• Your OAAA: Untying Regulatory Knots

    The OAAA hosted a webinar July 25 for non-members, to offer a look inside the national trade association.  Insider will publish a three-part series with the webinar highlights.  The first of three parts features longtime OAAA expert Myron Laible, explaining problem-solving.

    By Myron Laible

    I came to OAAA over 30 years ago from the Federal Highway Administration (FHWA).  My OAAA colleague Kerry Yoakum came to the trade association from Ohio DOT.  We know how government affects billboards, and enjoy solving local problems and delivering helpful information.

    Teacher of the Month featured on Albuquerque billboard.

    The range of topics we see is virtually endless.  A few days ago, a billboard operator in the East wanted to know about billboard partnerships with schools.  We explained – that day – a longstanding billboard partnership with Albuquerque Public Schools, which is touted in the sharp-looking annual reports of the local school foundation.

    I’ll describe three other examples that illustrate OAAA problem-solving:

    • Feds as the Boogeyman

    A stalling tactic by state and local government is to blame the feds, and to stoke false fear of federal punishment.  Billboard operators in Kentucky faced this problem, which is all too common.

    I invited FHWA to clear the air in Kentucky.  A former colleague at the federal highway agency clarified that vegetation control is under state authority (not federal).  Further, FHWA said it accepts state regulation of digital billboards.

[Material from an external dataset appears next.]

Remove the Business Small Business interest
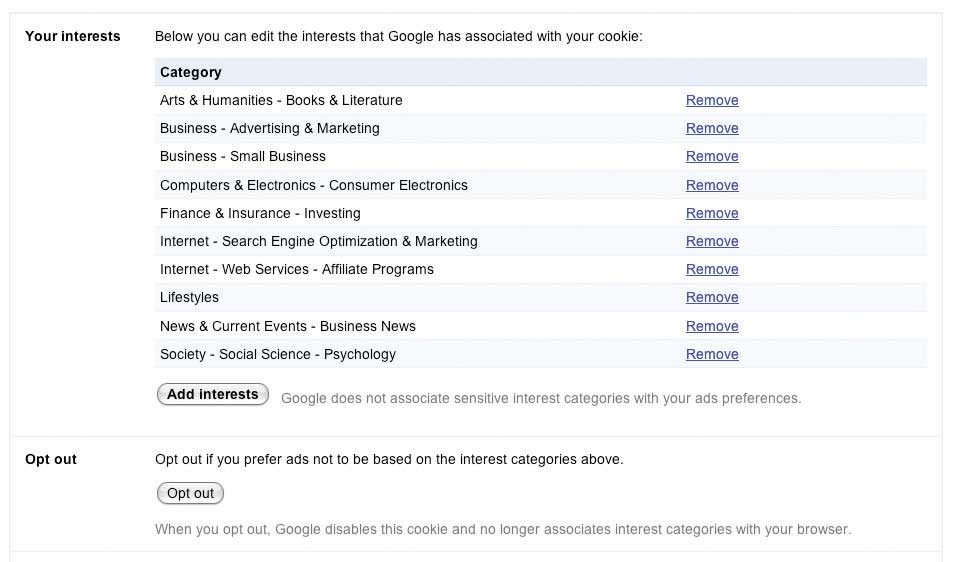This screenshot has height=562, width=958. click(x=712, y=156)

    By eliminating FHWA as the Boogeyman, we opened the door for progress in Kentucky on vegetation control and acceptance of digital billboards.

    • Billboard removal

    Billboard operators in Florida faced another common regulatory challenge:  how to save billboards from state removal.  This particular dispute concerned a billboard overhanging the highway right of way line.

    Billboard operators in Florida wanted to know if there was an alternative to condemnation.

    I brought in the feds, who opposed a big payout of taxpayer funds.

    The outcome:  the billboard was saved and the right of way line was changed.

    • Digital lighting

    Myron testifying in Montana about digital lighting standards.

    As states began to regulate digital billboards, a new regulatory question surfaced related to digital lighting.  OAAA worked with independent experts to develop a standard to limit lighting to surrounding conditions (0.3 foot candles above ambient light).

    A growing number of states and localities have adopted this commonsense standard.  Most recently I worked with Colorado, Montana, and Nevada to codify digital lighting standards.

    This example highlights cornerstones of OAAA’s regulatory work:

    • Research
    • Standard setting
    • Advocacy
    • Expert testimony

    By the way, public officials in Montana had curiosity that is common to politicians and staff:  what are other jurisdictions doing . . . how are our counterparts handling this issue? On subject after subject, OAAA can explain what is occurring around the country.

    Kerry and I deal with everyday issues that affect your bottom line, and we’d like to help you.